* **Data shown**:
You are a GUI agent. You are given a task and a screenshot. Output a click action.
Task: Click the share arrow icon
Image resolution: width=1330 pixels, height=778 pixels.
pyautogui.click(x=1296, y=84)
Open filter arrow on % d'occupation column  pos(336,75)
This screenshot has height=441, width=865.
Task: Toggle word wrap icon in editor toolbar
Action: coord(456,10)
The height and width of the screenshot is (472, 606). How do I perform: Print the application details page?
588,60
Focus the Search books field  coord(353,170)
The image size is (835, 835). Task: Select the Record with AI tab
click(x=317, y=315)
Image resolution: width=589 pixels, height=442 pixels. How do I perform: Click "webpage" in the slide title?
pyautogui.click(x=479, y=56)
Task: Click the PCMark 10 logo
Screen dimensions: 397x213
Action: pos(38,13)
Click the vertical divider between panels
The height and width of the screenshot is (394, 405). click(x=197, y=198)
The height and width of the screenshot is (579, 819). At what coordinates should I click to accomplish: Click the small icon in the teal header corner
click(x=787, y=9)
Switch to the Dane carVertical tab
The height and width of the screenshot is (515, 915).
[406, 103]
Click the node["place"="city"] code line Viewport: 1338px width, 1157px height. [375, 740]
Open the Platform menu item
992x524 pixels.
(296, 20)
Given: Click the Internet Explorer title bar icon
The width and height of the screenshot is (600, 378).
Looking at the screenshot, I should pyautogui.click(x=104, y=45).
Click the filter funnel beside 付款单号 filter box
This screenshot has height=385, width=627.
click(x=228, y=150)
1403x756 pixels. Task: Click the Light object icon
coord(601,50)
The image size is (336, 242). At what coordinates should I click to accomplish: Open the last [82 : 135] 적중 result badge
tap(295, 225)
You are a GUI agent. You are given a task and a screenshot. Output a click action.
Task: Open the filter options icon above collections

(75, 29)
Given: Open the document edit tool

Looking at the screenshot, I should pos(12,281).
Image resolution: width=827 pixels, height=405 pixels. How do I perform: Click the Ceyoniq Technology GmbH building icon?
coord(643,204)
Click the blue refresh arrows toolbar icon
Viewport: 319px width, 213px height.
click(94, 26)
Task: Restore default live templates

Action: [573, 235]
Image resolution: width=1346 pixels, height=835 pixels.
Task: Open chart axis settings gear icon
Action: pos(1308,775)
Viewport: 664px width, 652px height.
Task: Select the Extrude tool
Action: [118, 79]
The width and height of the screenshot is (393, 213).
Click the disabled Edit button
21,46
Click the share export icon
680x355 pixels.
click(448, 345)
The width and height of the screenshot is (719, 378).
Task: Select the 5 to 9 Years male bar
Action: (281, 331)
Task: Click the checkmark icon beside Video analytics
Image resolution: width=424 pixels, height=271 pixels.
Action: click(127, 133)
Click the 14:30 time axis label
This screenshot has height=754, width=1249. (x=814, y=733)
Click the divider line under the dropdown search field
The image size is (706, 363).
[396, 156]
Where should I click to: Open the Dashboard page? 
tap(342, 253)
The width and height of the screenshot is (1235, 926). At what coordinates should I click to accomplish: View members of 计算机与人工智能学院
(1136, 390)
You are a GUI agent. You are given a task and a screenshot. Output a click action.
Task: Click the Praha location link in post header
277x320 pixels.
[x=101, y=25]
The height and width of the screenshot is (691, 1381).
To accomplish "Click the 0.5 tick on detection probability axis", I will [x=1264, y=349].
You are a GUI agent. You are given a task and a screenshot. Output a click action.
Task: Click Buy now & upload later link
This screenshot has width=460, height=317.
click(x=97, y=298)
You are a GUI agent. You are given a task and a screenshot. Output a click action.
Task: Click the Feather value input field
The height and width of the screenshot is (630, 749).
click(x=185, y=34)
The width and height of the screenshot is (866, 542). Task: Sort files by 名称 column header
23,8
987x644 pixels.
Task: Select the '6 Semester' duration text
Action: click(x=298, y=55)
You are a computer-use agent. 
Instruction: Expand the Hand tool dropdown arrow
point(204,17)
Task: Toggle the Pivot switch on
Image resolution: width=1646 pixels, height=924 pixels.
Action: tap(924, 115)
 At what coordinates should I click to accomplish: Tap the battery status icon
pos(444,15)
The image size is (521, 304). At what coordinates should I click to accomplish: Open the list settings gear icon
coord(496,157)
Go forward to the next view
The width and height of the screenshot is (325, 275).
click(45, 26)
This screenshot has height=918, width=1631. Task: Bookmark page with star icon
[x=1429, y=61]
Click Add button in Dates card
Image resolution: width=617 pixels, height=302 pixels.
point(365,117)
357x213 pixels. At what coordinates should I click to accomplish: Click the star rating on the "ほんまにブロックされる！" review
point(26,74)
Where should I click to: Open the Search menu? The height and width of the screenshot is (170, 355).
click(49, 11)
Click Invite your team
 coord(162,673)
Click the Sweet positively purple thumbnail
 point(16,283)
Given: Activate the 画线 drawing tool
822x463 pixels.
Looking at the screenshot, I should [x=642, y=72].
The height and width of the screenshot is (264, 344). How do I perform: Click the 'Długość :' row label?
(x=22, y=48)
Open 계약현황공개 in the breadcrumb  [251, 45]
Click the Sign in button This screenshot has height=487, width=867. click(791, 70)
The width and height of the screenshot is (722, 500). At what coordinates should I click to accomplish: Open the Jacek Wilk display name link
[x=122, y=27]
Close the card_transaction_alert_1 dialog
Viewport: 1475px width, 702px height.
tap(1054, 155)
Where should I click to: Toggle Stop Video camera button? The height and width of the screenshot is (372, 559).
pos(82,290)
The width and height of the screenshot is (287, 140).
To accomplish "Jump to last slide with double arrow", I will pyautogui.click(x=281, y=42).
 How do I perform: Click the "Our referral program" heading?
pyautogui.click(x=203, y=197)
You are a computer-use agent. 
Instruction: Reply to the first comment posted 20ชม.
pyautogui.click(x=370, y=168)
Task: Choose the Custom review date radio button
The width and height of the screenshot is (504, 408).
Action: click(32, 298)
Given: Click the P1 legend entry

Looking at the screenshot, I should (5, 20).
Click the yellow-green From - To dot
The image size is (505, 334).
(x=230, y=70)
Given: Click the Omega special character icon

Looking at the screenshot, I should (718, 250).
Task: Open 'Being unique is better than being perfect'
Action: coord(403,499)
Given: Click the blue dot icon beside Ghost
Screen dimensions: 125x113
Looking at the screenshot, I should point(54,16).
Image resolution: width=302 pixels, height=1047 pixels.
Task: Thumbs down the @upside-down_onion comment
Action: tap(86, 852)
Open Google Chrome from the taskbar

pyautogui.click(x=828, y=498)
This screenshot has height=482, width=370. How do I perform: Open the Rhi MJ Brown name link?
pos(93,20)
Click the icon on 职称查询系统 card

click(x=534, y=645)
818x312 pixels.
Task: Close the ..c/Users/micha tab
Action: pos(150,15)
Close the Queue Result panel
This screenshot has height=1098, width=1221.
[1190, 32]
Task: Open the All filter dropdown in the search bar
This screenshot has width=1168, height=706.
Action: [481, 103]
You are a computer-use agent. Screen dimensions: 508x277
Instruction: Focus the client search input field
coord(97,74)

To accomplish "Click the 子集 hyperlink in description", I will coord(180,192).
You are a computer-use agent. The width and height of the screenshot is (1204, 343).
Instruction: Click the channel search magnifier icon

* **What you are asked to do**: Could you reproduce all of the rows above word for word, from the first to the last?

* **Full output**:
You are a GUI agent. You are given a task and a screenshot. Output a click action.
Task: Click the share arrow icon
Image resolution: width=1330 pixels, height=778 pixels.
pyautogui.click(x=1296, y=84)
Open filter arrow on % d'occupation column  pos(336,75)
This screenshot has height=441, width=865.
Task: Toggle word wrap icon in editor toolbar
Action: coord(456,10)
The height and width of the screenshot is (472, 606). How do I perform: Print the application details page?
588,60
Focus the Search books field  coord(353,170)
The image size is (835, 835). Task: Select the Record with AI tab
click(x=317, y=315)
Image resolution: width=589 pixels, height=442 pixels. How do I perform: Click "webpage" in the slide title?
pyautogui.click(x=479, y=56)
Task: Click the PCMark 10 logo
Screen dimensions: 397x213
Action: pos(38,13)
Click the vertical divider between panels
The height and width of the screenshot is (394, 405). click(x=197, y=198)
The height and width of the screenshot is (579, 819). At what coordinates should I click to accomplish: Click the small icon in the teal header corner
click(x=787, y=9)
Switch to the Dane carVertical tab
The height and width of the screenshot is (515, 915).
[406, 103]
Click the node["place"="city"] code line Viewport: 1338px width, 1157px height. [375, 740]
Open the Platform menu item
992x524 pixels.
(296, 20)
Given: Click the Internet Explorer title bar icon
The width and height of the screenshot is (600, 378).
Looking at the screenshot, I should pyautogui.click(x=104, y=45).
Click the filter funnel beside 付款单号 filter box
This screenshot has height=385, width=627.
click(x=228, y=150)
1403x756 pixels. Task: Click the Light object icon
coord(601,50)
The image size is (336, 242). At what coordinates should I click to accomplish: Open the last [82 : 135] 적중 result badge
tap(295, 225)
You are a GUI agent. You are given a task and a screenshot. Output a click action.
Task: Open the filter options icon above collections

(75, 29)
Given: Open the document edit tool

Looking at the screenshot, I should pos(12,281).
Image resolution: width=827 pixels, height=405 pixels. How do I perform: Click the Ceyoniq Technology GmbH building icon?
coord(643,204)
Click the blue refresh arrows toolbar icon
Viewport: 319px width, 213px height.
click(94, 26)
Task: Restore default live templates

Action: [573, 235]
Image resolution: width=1346 pixels, height=835 pixels.
Task: Open chart axis settings gear icon
Action: pos(1308,775)
Viewport: 664px width, 652px height.
Task: Select the Extrude tool
Action: [118, 79]
The width and height of the screenshot is (393, 213).
Click the disabled Edit button
21,46
Click the share export icon
680x355 pixels.
click(448, 345)
The width and height of the screenshot is (719, 378).
Task: Select the 5 to 9 Years male bar
Action: (281, 331)
Task: Click the checkmark icon beside Video analytics
Image resolution: width=424 pixels, height=271 pixels.
Action: click(127, 133)
Click the 14:30 time axis label
This screenshot has height=754, width=1249. (x=814, y=733)
Click the divider line under the dropdown search field
The image size is (706, 363).
[396, 156]
Where should I click to: Open the Dashboard page? 
tap(342, 253)
The width and height of the screenshot is (1235, 926). At what coordinates should I click to accomplish: View members of 计算机与人工智能学院
(1136, 390)
You are a GUI agent. You are given a task and a screenshot. Output a click action.
Task: Click the Praha location link in post header
277x320 pixels.
[x=101, y=25]
The height and width of the screenshot is (691, 1381).
To accomplish "Click the 0.5 tick on detection probability axis", I will [x=1264, y=349].
You are a GUI agent. You are given a task and a screenshot. Output a click action.
Task: Click Buy now & upload later link
This screenshot has width=460, height=317.
click(x=97, y=298)
You are a GUI agent. You are given a task and a screenshot. Output a click action.
Task: Click the Feather value input field
The height and width of the screenshot is (630, 749).
click(x=185, y=34)
The width and height of the screenshot is (866, 542). Task: Sort files by 名称 column header
23,8
987x644 pixels.
Task: Select the '6 Semester' duration text
Action: click(x=298, y=55)
You are a computer-use agent. 
Instruction: Expand the Hand tool dropdown arrow
point(204,17)
Task: Toggle the Pivot switch on
Image resolution: width=1646 pixels, height=924 pixels.
Action: tap(924, 115)
 At what coordinates should I click to accomplish: Tap the battery status icon
pos(444,15)
The image size is (521, 304). At what coordinates should I click to accomplish: Open the list settings gear icon
coord(496,157)
Go forward to the next view
The width and height of the screenshot is (325, 275).
click(45, 26)
This screenshot has height=918, width=1631. Task: Bookmark page with star icon
[x=1429, y=61]
Click Add button in Dates card
Image resolution: width=617 pixels, height=302 pixels.
point(365,117)
357x213 pixels. At what coordinates should I click to accomplish: Click the star rating on the "ほんまにブロックされる！" review
point(26,74)
Where should I click to: Open the Search menu? The height and width of the screenshot is (170, 355).
click(49, 11)
Click Invite your team
 coord(162,673)
Click the Sweet positively purple thumbnail
 point(16,283)
Given: Activate the 画线 drawing tool
822x463 pixels.
Looking at the screenshot, I should [x=642, y=72].
The height and width of the screenshot is (264, 344). How do I perform: Click the 'Długość :' row label?
(x=22, y=48)
Open 계약현황공개 in the breadcrumb  [251, 45]
Click the Sign in button This screenshot has height=487, width=867. click(791, 70)
The width and height of the screenshot is (722, 500). At what coordinates should I click to accomplish: Open the Jacek Wilk display name link
[x=122, y=27]
Close the card_transaction_alert_1 dialog
Viewport: 1475px width, 702px height.
tap(1054, 155)
Where should I click to: Toggle Stop Video camera button? The height and width of the screenshot is (372, 559).
pos(82,290)
The width and height of the screenshot is (287, 140).
To accomplish "Jump to last slide with double arrow", I will pyautogui.click(x=281, y=42).
 How do I perform: Click the "Our referral program" heading?
pyautogui.click(x=203, y=197)
You are a computer-use agent. 
Instruction: Reply to the first comment posted 20ชม.
pyautogui.click(x=370, y=168)
Task: Choose the Custom review date radio button
The width and height of the screenshot is (504, 408).
Action: click(32, 298)
Given: Click the P1 legend entry

Looking at the screenshot, I should (5, 20).
Click the yellow-green From - To dot
The image size is (505, 334).
(x=230, y=70)
Given: Click the Omega special character icon

Looking at the screenshot, I should (718, 250).
Task: Open 'Being unique is better than being perfect'
Action: coord(403,499)
Given: Click the blue dot icon beside Ghost
Screen dimensions: 125x113
Looking at the screenshot, I should point(54,16).
Image resolution: width=302 pixels, height=1047 pixels.
Task: Thumbs down the @upside-down_onion comment
Action: tap(86, 852)
Open Google Chrome from the taskbar

pyautogui.click(x=828, y=498)
This screenshot has height=482, width=370. How do I perform: Open the Rhi MJ Brown name link?
pos(93,20)
Click the icon on 职称查询系统 card

click(x=534, y=645)
818x312 pixels.
Task: Close the ..c/Users/micha tab
Action: pos(150,15)
Close the Queue Result panel
This screenshot has height=1098, width=1221.
[1190, 32]
Task: Open the All filter dropdown in the search bar
This screenshot has width=1168, height=706.
Action: [481, 103]
You are a computer-use agent. Screen dimensions: 508x277
Instruction: Focus the client search input field
coord(97,74)

To accomplish "Click the 子集 hyperlink in description", I will coord(180,192).
You are a computer-use agent. The width and height of the screenshot is (1204, 343).
Instruction: Click the channel search magnifier icon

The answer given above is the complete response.